[Collected data]
==================================================

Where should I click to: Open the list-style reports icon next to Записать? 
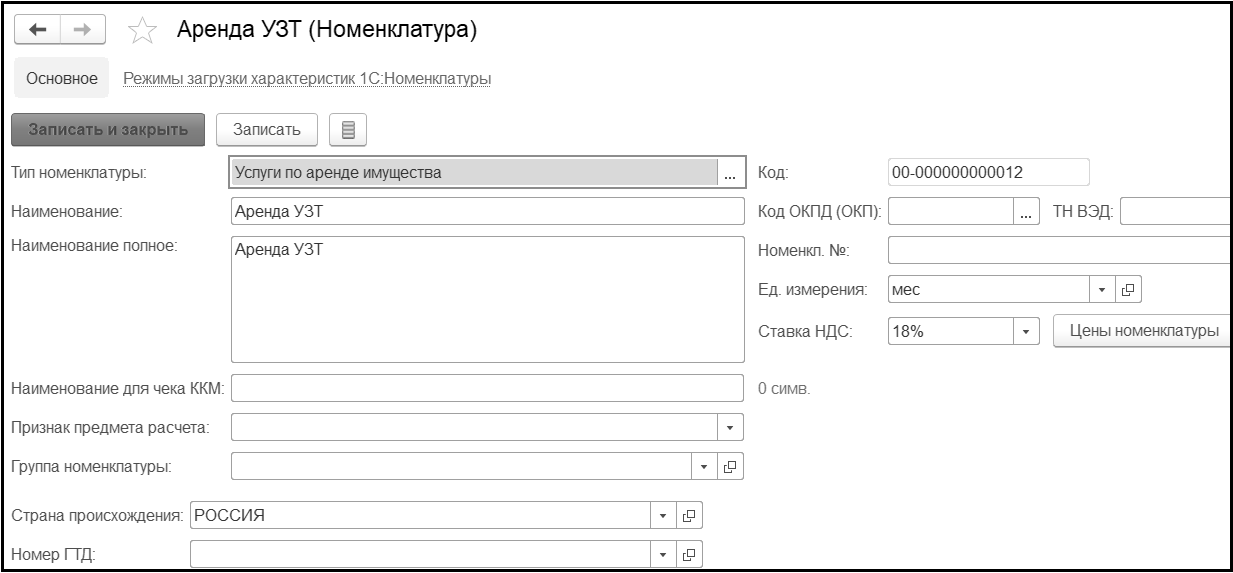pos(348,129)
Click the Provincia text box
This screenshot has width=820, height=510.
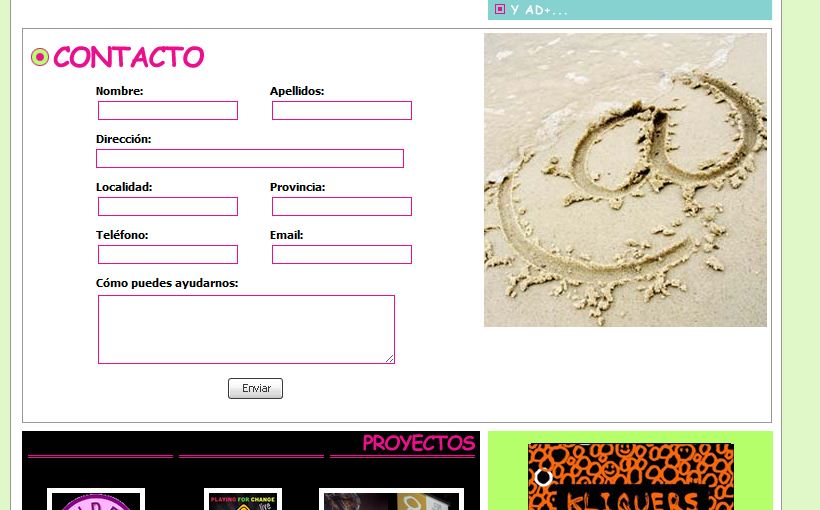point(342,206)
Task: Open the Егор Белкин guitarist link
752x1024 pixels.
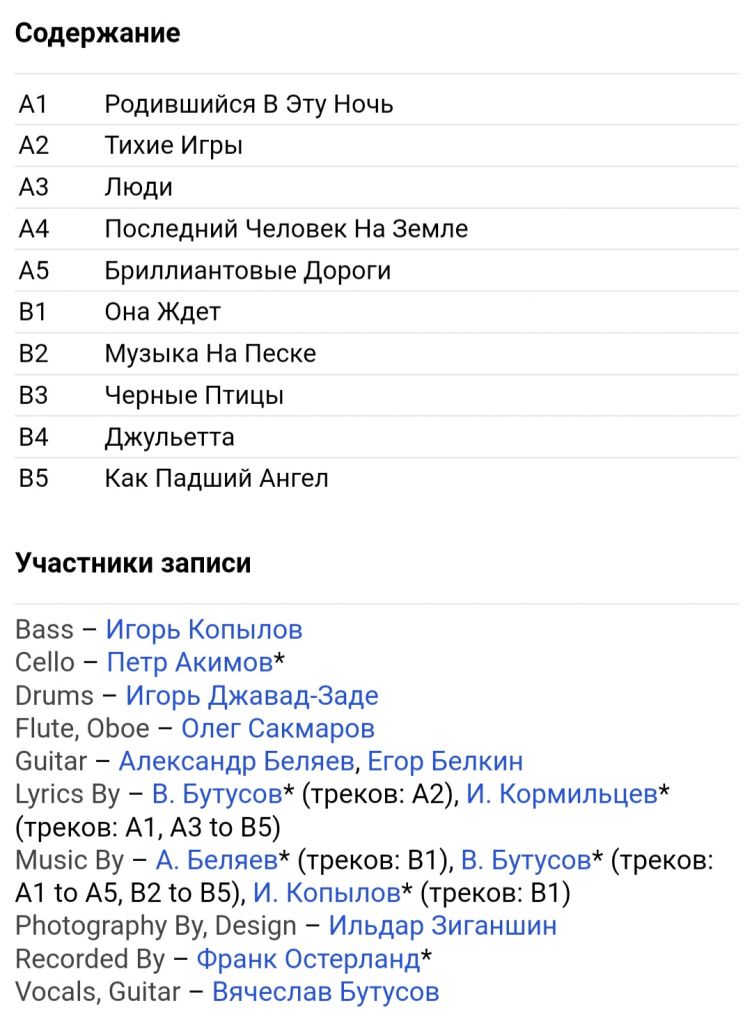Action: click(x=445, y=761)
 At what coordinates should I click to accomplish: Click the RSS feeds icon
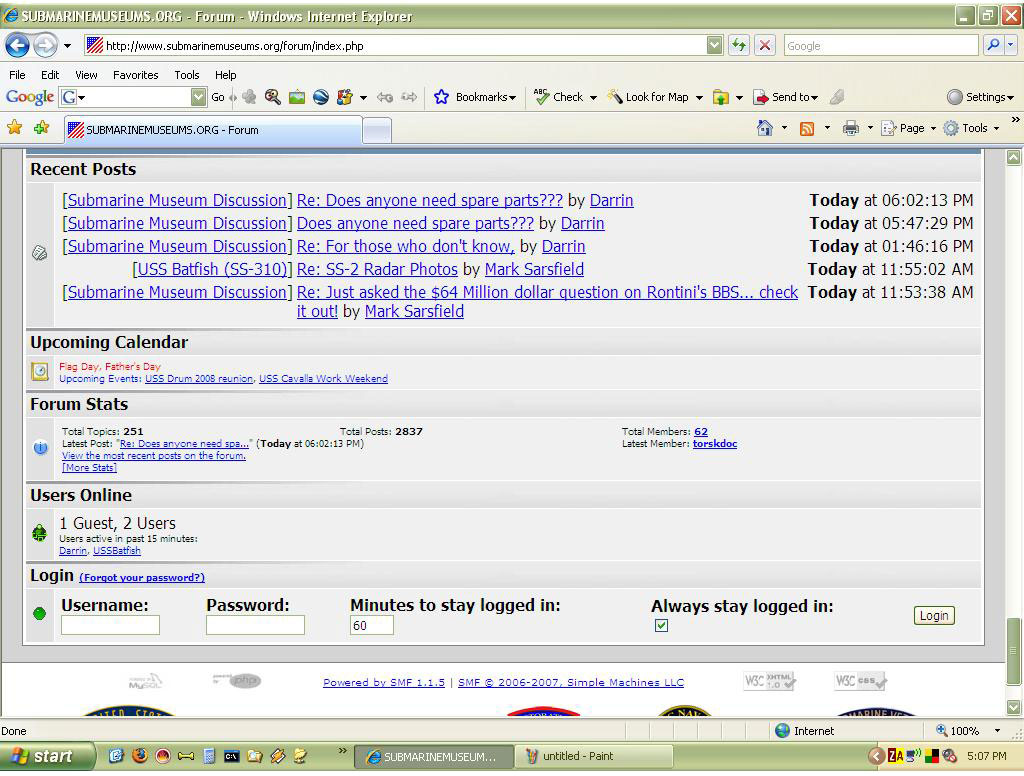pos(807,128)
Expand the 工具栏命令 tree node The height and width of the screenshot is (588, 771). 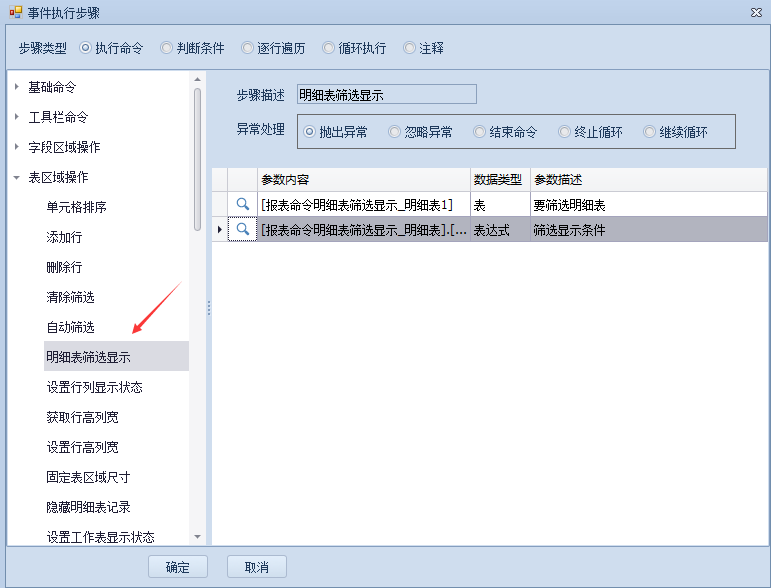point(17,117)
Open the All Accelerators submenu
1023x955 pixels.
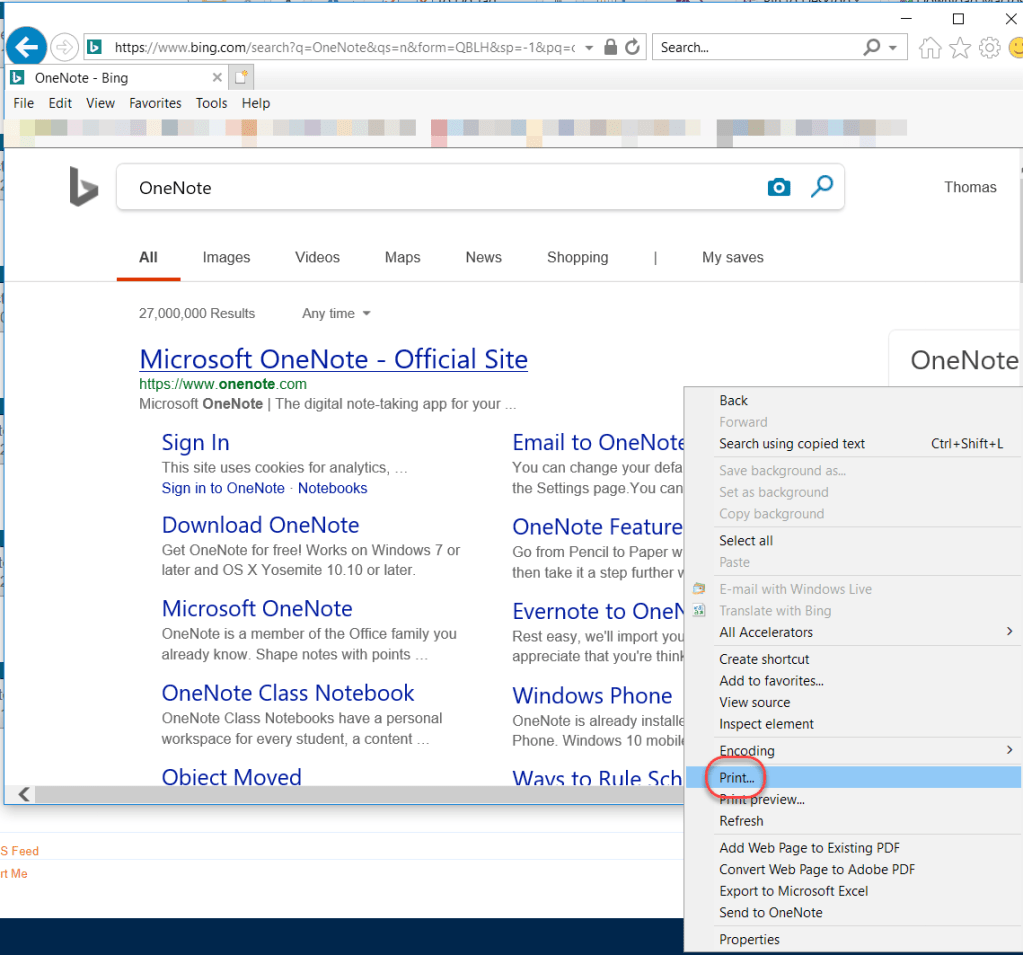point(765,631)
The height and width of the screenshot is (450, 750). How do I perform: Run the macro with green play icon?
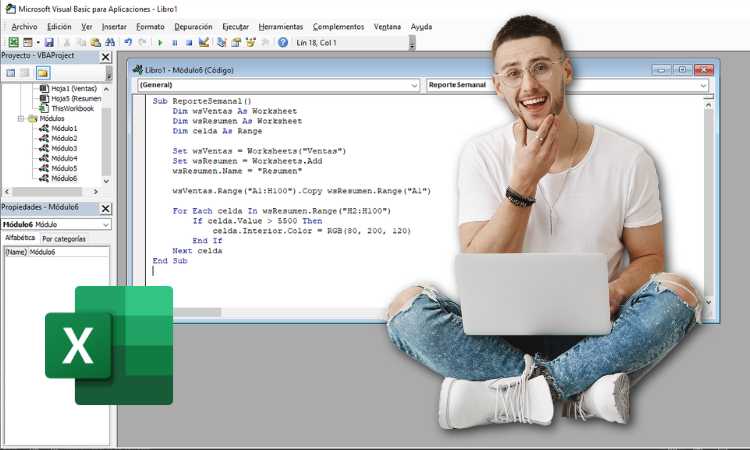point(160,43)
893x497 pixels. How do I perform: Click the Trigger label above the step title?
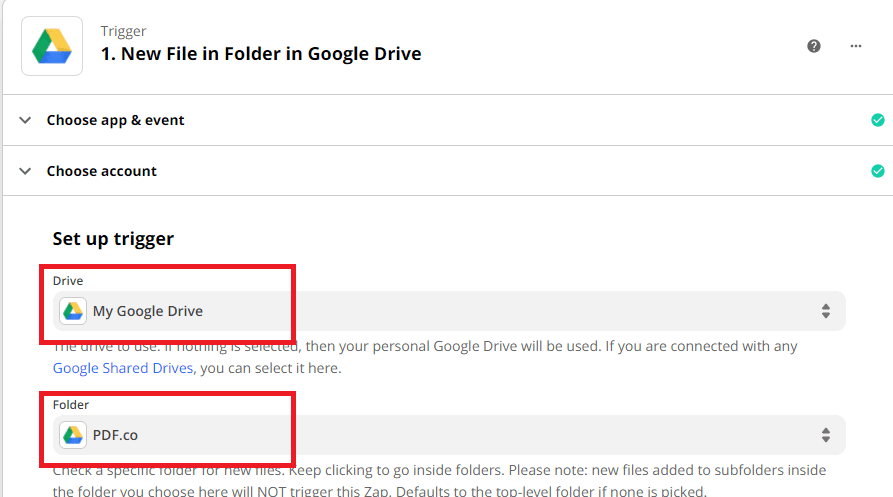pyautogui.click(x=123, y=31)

==================================================

■ **YOUR INSTRUCTIONS**
Repeat exactly the lines above, from the line containing "The height and width of the screenshot is (450, 750)." through the last line of the records, inclusive; omit any pictures.

■ **ANSWER TO THIS EXERCISE**
The height and width of the screenshot is (450, 750). How do I perform: Run the macro with green play icon?
point(160,43)
893x497 pixels. How do I perform: Click the Trigger label above the step title?
pyautogui.click(x=123, y=31)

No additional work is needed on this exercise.